The Department of Defense (DoD) has awarded a grant of $881,300 entitled “Targeting CNS expression of chitinases as a novel therapy for ALS” to two scientists at Barrow Neurological Institute to study a new therapeutic approach for amyotrophic lateral sclerosis (ALS).

The highly competitive, two-year grant will support Dr. Robert Bowser and Dr. Fredric Manfredsson in their efforts to target specific inflammatory cells involved in ALS and “flip” them from being harmful to beneficial.

ALS, also known as Lou Gehrig’s disease, causes the nerve cells responsible for muscle movements to deteriorate and die. Over time, people with ALS may lose their ability to move, speak, eat, and breathe.

The research funded by the DoD builds on Dr. Bowser’s work in chitinases. His laboratory has observed these proteins in higher levels in people with ALS but also in cells that control inflammation in nervous tissue.

“For years, we talked about neuroinflammation being bad,” said Dr. Bowser, chair of the Department of Neurobiology and chief scientific officer at Barrow. “Then, over time, we found that some types of inflammation are actually good; they’re protective.”

The challenge, however, is specifically targeting and disrupting the “bad” inflammation while preserving and promoting the “good” inflammation in patients with ALS.

“If you try to do this in a more standardized treatment like a drug, you can’t fine-tune it,” Dr. Bowser said, explaining that studies of anti-inflammatory drugs for ALS patients have failed. “You’re going to deliver that drug everywhere in the body or central nervous system.”

Viral Vectors: A Targeted Approach to Regulating Inflammation in ALS

That’s why Dr. Bowser is collaborating with Dr. Manfredsson, whose research at Barrow is primarily in Parkinson’s disease but whose tools could be the perfect solution for this challenge.

Dr. Manfredsson develops viral vectors for genetic therapies. This concept involves using a virus as a carrier for delivering a therapeutic gene into the body. Although the virus works by getting inside cells, it’s modified so that it does not cause any disease.

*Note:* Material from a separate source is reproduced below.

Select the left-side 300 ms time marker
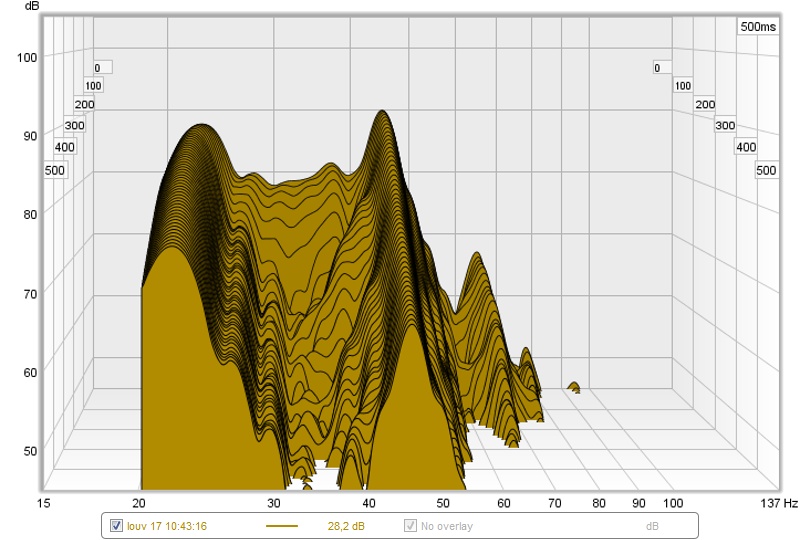This screenshot has width=800, height=540. click(x=74, y=126)
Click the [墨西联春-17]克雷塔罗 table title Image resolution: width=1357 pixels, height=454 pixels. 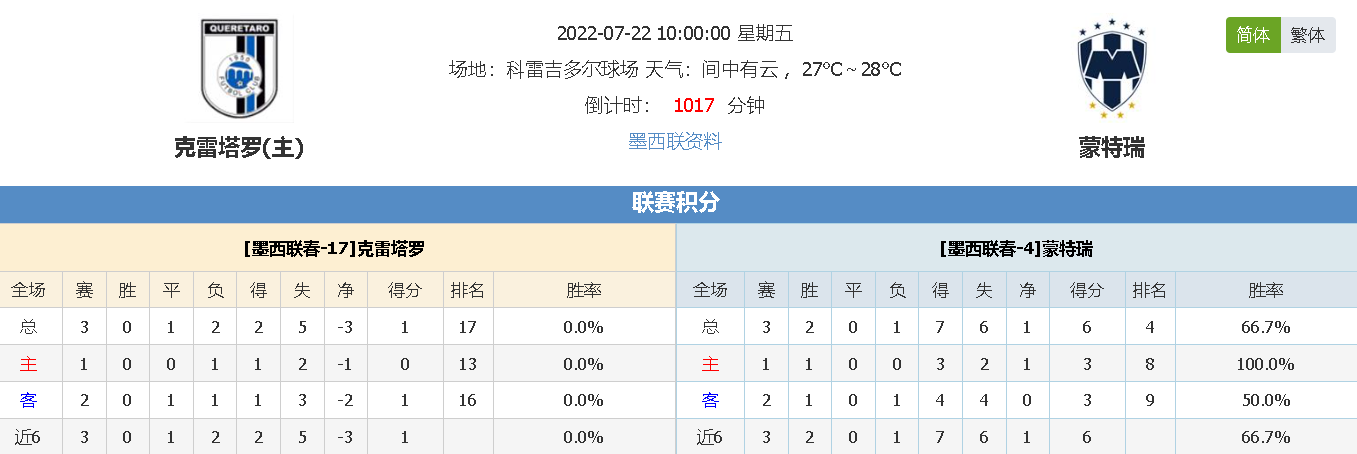coord(338,248)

The inserted gene either corrects an abnormal gene or creates a helpful protein.

“So we thought, hey, why don’t we merge our expertise together and develop a new class of these vectors that target the inflammatory cells?” Dr. Bowser said. “The goal of the project is to both identify those viral vectors, which would be completely new discoveries, and then use them to take these inflammatory cells that are causing cell death and flip them to become more neuroprotective.”

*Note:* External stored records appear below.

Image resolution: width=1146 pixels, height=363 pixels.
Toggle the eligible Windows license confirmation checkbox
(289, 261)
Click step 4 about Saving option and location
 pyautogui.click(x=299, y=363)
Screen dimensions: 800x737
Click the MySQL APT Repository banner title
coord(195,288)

In other words, the virus would carry instructions telling certain cells to either turn on or turn off chitinase gene expression—either halting or encouraging inflammation.

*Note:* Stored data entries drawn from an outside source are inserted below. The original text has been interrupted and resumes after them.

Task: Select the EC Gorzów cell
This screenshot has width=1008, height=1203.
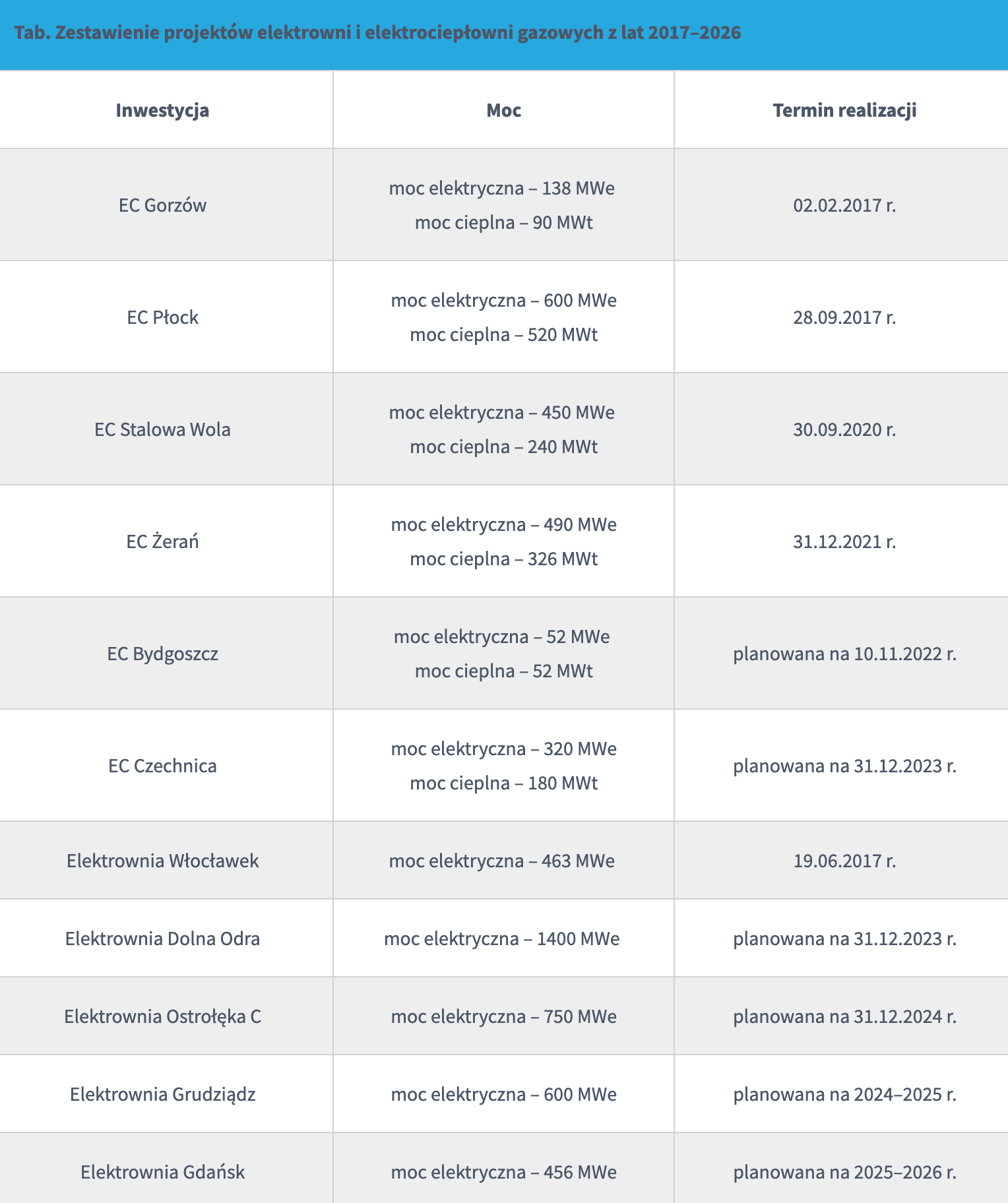Action: (x=162, y=205)
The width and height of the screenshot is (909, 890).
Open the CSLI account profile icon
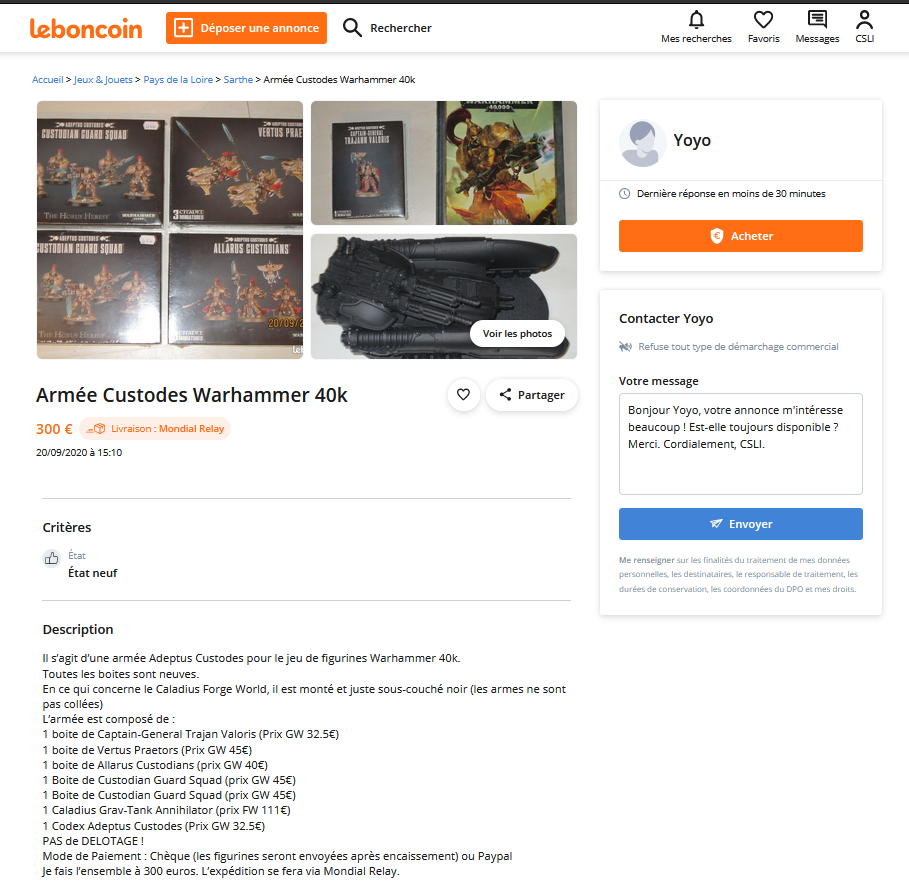click(864, 20)
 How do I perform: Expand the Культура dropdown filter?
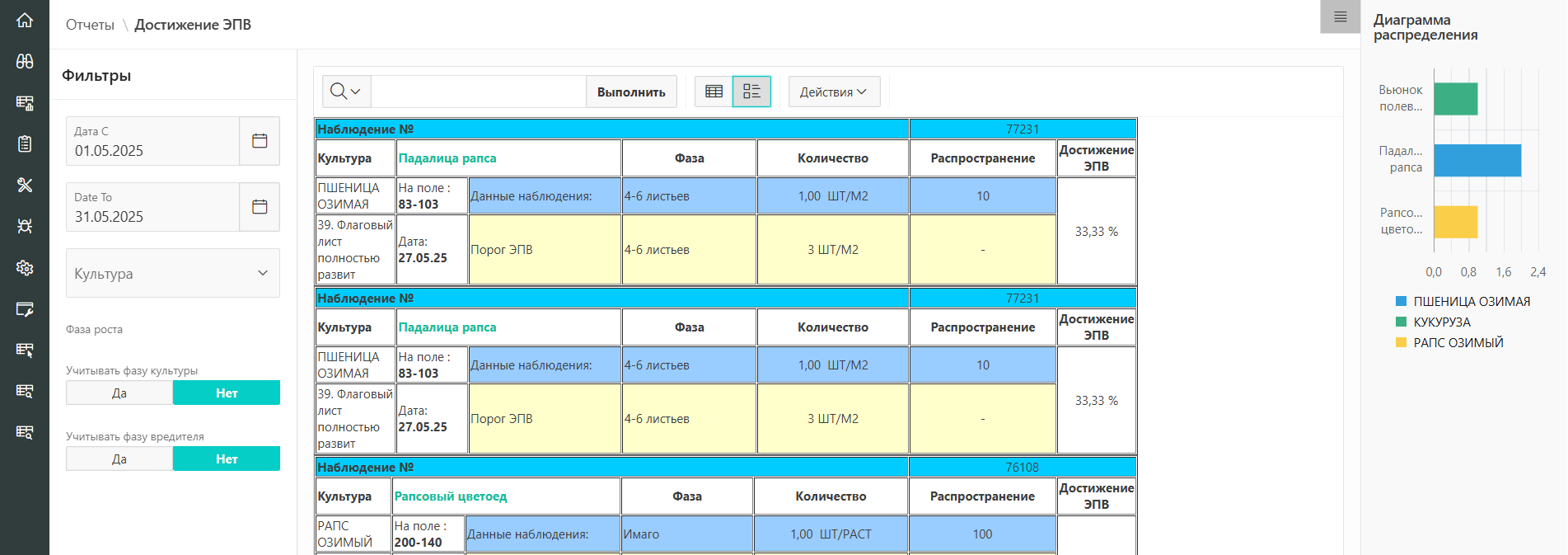click(x=173, y=273)
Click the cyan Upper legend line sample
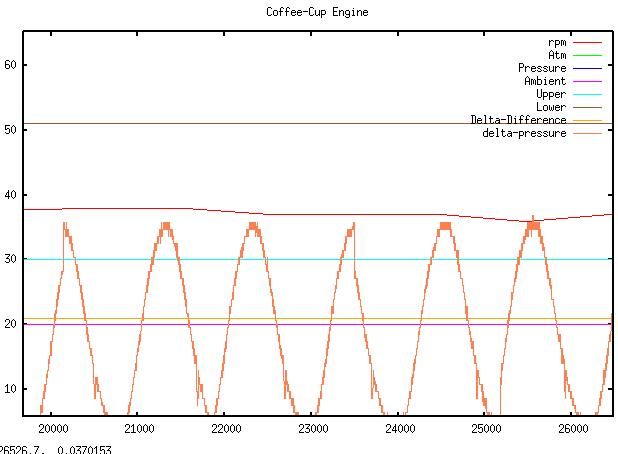618x454 pixels. coord(586,94)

This grant will also allow Dr. Bowser and Dr. Manfredsson to validate their tools for measuring chitinases in the blood and cerebrospinal fluid of patients. These tools could then be used to evaluate how well viral vector-based treatments are working in humans down the road.

“So it’s sort of a two-pronged approach: Can we develop a new therapy, and can we develop and validate biomarkers that we can then use to monitor patients during treatment?” Dr. Bowser said.

Chitinase Findings in Parkinson’s, Alzheimer’s Suggest Potential for Broader Impact

Dr. Manfredsson said they’ll also test their technology in a variety of disease models to look for broader applications. Studies have shown increased levels of chitinases in Parkinson’s and Alzheimer’s diseases.

“Yes, this grant is for ALS, but these tools could be extended to these other neurodegenerative diseases,” Dr. Manfredsson said. “We’re going to kind of look across the spectrum.”

It’s a quintessential Barrow collaboration: neuroscience experts with different subspecialties pursuing a cutting-edge treatment to help patients under their own roof.

“The excitement is the novelty of the approach, the more broad utility of it, and ultimately the fact that it could move forward and help our patient population,” Dr. Bowser said.